Report every line of the entries below that contains the string "Task", copying each line in full. Matching is case-sensitive.

- DATASET EXTRACT:
╭──
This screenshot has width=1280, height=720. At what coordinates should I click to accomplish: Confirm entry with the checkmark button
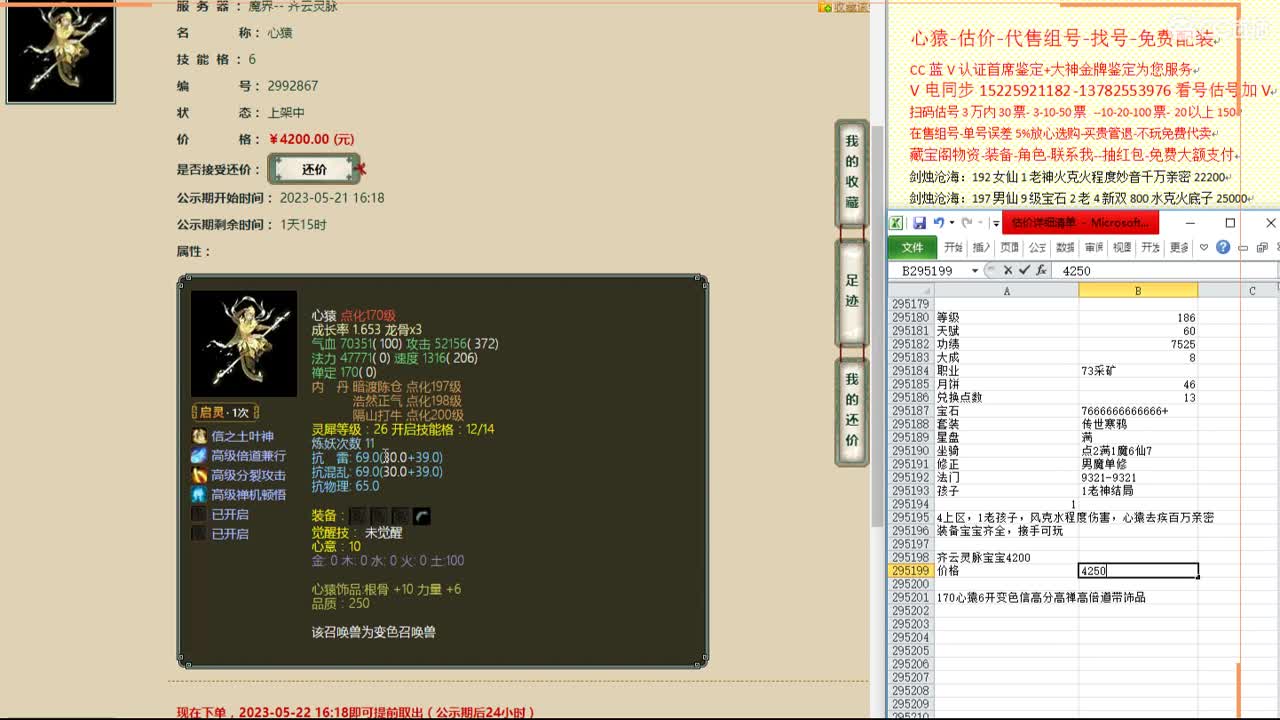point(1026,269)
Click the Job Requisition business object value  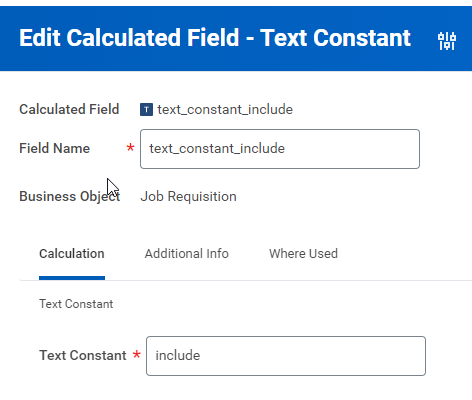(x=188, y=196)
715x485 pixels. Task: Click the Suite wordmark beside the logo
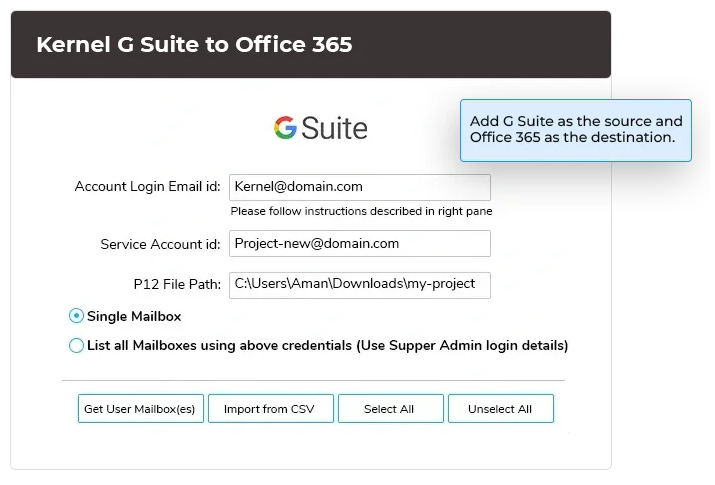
╰──
╭──
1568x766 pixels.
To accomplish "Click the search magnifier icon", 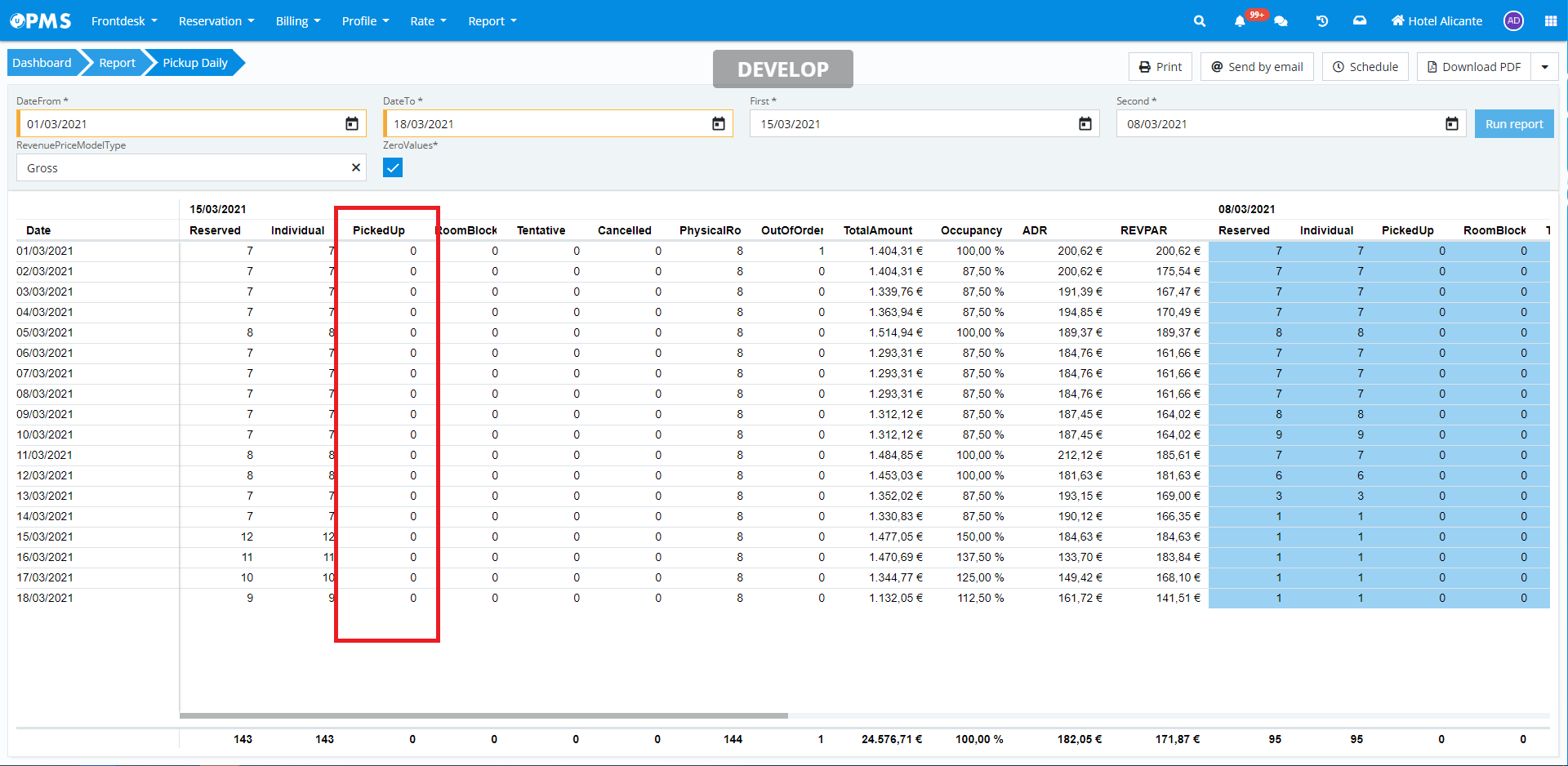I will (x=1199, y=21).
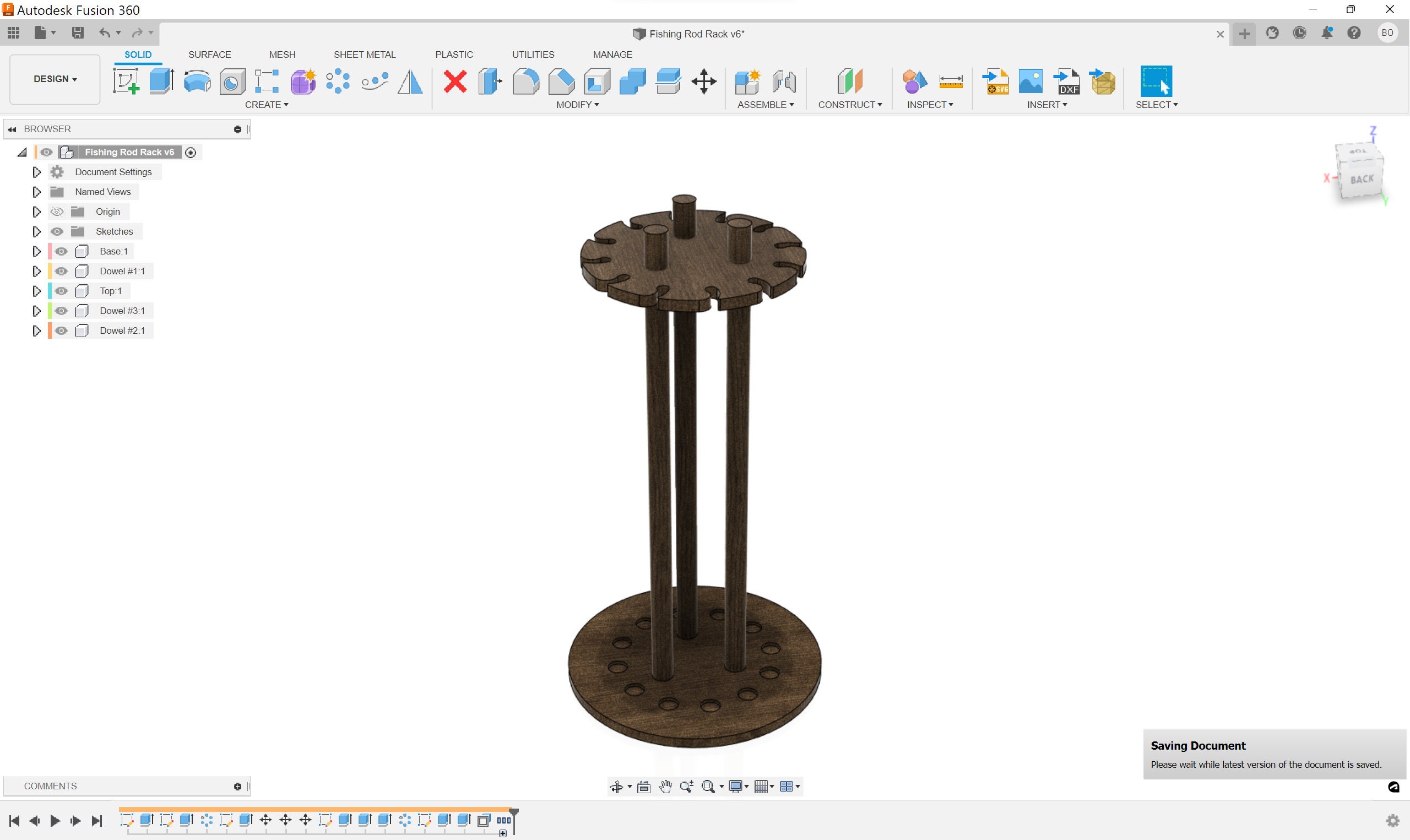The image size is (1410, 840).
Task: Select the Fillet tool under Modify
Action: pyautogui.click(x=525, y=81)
╰──
- ANSWER FOR THIS EXERCISE:
715x485 pixels. Task: Click the Suite wordmark beside the logo
Task: Select the Fillet tool under Modify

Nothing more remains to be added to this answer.